INSTRUCTIONS TO FOLLOW =
Nothing in the records should be left out; transcribe them exactly.

== GIVEN INFORMATION

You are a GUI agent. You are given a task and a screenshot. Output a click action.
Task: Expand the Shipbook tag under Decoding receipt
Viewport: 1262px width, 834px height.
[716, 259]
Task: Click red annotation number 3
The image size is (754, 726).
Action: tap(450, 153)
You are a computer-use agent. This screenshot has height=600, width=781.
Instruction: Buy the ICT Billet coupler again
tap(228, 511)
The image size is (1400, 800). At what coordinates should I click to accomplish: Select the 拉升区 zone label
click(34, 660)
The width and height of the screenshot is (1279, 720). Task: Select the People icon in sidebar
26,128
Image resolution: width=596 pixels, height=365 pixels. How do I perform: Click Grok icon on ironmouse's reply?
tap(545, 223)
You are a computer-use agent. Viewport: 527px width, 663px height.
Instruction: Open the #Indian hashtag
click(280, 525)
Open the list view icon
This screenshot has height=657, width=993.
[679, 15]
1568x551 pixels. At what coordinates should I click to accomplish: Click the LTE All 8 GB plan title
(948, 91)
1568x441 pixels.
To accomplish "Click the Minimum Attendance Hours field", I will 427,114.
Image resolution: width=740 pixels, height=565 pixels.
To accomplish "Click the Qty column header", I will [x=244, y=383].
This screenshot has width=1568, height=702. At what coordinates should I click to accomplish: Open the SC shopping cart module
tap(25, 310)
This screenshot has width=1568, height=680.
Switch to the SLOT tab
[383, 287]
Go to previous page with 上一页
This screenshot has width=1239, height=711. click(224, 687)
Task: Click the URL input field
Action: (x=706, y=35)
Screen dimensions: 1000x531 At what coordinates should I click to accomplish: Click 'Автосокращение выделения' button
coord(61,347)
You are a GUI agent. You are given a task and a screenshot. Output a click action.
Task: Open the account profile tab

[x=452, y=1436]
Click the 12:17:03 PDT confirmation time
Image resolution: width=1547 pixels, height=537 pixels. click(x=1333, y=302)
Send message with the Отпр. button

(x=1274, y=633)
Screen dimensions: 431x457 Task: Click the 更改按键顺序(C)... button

====

RESULT OF THE TASK =
You are a GUI agent. You are given a task and a screenshot. Output a click action.
Task: Expand the Shipbook tag under Decoding receipt
Viewport: 1262px width, 834px height.
[716, 259]
Task: Click red annotation number 3
The image size is (754, 726).
Action: tap(450, 153)
You are a computer-use agent. This screenshot has height=600, width=781.
Instruction: Buy the ICT Billet coupler again
tap(228, 511)
The image size is (1400, 800). At what coordinates should I click to accomplish: Select the 拉升区 zone label
click(34, 660)
The width and height of the screenshot is (1279, 720). Task: Select the People icon in sidebar
26,128
Image resolution: width=596 pixels, height=365 pixels. How do I perform: Click Grok icon on ironmouse's reply?
tap(545, 223)
You are a computer-use agent. Viewport: 527px width, 663px height.
Instruction: Open the #Indian hashtag
click(280, 525)
Open the list view icon
This screenshot has height=657, width=993.
[679, 15]
1568x551 pixels. At what coordinates should I click to accomplish: Click the LTE All 8 GB plan title
(948, 91)
1568x441 pixels.
To accomplish "Click the Minimum Attendance Hours field", I will 427,114.
Image resolution: width=740 pixels, height=565 pixels.
To accomplish "Click the Qty column header", I will [x=244, y=383].
This screenshot has width=1568, height=702. At what coordinates should I click to accomplish: Open the SC shopping cart module
tap(25, 310)
This screenshot has width=1568, height=680.
Switch to the SLOT tab
[383, 287]
Go to previous page with 上一页
This screenshot has width=1239, height=711. click(224, 687)
Task: Click the URL input field
Action: (x=706, y=35)
Screen dimensions: 1000x531 At what coordinates should I click to accomplish: Click 'Автосокращение выделения' button
coord(61,347)
You are a GUI agent. You are given a task and a screenshot. Output a click action.
Task: Open the account profile tab

[x=452, y=1436]
Click the 12:17:03 PDT confirmation time
Image resolution: width=1547 pixels, height=537 pixels. click(x=1333, y=302)
Send message with the Отпр. button

(x=1274, y=633)
Screen dimensions: 431x457 Task: Click the 更改按键顺序(C)... button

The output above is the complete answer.